**Excerpt**
________

Dr. Zelinsky is not surprised by Michelle’s progress. At Mind-Eye, “we are using the principles of advanced optometric science, including retinal stimulation with light, to modulate neural circuits in our patients and address symptoms of brain trauma, stroke, and other neurological disorders,” Dr. Zelinsky explains.

“Changes in how the retina processes environmental signals – both image-forming and non-image-forming – through variations in the way light passes through it influence both physical and mental health. The brain is plastic – able to change and regenerate in response to injury and neurological disorders.”

Michelle's Experience with Mind-Eye Brainwear™

“Some patients have said the glasses had an immediate impact on them. But that was not the case for me. I gradually had to get used to wearing them. Initially, I could only keep them on for 10 seconds at a time. Eventually, I was able to wear them full time,” Michelle says.

Meanwhile, “something amazing was happening,” Michelle wrote in a journal after about a month of wearing her Mind-Eye glasses. “I found myself able to do more things. By Labor Day, my husband and I traveled to our cottage, and I rode in a boat for half an hour. When we returned, I was still able to function and visit with a neighbor. That truly proved a huge step forward for me.”

________

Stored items

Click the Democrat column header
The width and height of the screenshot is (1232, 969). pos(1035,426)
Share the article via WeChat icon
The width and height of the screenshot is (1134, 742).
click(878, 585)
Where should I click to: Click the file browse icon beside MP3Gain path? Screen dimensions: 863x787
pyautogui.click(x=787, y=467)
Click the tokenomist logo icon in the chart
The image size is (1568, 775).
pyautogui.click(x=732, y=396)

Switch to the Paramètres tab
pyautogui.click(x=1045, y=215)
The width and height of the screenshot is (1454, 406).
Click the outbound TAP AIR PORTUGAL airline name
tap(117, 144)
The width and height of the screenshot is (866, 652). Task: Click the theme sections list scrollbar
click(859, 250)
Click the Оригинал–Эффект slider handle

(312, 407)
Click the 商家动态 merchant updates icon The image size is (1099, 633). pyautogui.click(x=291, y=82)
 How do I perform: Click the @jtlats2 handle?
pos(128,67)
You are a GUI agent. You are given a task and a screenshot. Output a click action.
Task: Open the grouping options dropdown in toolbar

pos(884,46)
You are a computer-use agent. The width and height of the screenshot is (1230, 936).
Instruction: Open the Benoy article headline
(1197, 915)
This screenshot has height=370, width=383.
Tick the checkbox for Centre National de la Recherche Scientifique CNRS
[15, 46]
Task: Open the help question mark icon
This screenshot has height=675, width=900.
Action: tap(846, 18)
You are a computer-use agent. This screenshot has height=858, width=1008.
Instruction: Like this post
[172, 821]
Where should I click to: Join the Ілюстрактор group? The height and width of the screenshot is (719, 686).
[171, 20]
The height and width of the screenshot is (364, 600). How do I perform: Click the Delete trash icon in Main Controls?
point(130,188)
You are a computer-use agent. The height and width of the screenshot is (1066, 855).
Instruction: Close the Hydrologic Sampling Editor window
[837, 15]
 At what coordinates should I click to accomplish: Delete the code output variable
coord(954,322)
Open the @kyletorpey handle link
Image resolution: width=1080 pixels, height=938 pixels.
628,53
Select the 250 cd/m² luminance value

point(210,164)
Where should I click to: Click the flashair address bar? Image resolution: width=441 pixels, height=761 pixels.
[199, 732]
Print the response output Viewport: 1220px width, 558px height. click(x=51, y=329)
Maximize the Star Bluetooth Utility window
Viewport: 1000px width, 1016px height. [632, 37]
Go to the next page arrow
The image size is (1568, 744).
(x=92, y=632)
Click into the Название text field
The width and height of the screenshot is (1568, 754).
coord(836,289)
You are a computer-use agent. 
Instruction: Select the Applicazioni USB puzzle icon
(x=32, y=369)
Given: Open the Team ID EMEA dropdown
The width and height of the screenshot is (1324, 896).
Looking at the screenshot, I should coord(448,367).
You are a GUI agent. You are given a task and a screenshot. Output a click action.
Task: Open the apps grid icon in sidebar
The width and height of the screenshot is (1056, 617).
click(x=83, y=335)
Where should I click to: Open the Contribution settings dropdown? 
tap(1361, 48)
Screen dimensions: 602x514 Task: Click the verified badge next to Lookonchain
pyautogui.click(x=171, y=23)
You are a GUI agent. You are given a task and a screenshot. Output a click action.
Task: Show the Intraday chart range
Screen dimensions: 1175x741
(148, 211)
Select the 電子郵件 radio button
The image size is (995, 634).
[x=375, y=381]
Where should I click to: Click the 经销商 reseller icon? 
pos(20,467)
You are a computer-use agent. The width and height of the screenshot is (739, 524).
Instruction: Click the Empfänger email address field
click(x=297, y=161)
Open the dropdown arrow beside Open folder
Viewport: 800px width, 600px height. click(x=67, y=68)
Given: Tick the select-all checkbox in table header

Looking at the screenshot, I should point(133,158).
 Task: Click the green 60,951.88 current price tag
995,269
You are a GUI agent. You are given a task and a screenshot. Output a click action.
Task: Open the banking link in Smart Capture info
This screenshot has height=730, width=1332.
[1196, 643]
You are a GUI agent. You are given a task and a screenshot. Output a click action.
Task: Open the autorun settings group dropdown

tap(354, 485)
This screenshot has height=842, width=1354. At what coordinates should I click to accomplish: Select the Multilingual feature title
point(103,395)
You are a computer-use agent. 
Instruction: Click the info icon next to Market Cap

________

**Exercise tasks**
• A. What spans of time does the passage on Michelle's Mind-Eye glasses state as an amount (for example, a number of seconds)? List every one.
• B. In the passage on Michelle's Mind-Eye glasses, where did Michelle and her husband travel by Labor Day?
• C. Can you carry on the passage on Michelle's Mind-Eye glasses from its last sentence?

**Answers to the problems**
• A. 10 seconds, about a month, and half an hour.

• B. They traveled to their cottage.

• C.
As of November 2023, Michelle is on her second pair of Mind-Eye glasses, which she calls “life-changing.” 

“I am able to do so much more during the day without triggering symptoms. And I still have energy by the end of the day. I can go on the computer and look at the screen for awhile and read my own emails.” The Mind-Eye also has given Michelle visual learning activities, which she says are improving her memory and overall ability to think.

She calls her restorative journey “a process. I have to be patient with myself. Even my husband has noticed the improvement in my abilities.”

Michelle adds that her glasses from the Mind-Eye Institute have given her a new, much more positive outlook – indeed, a hope for a better future.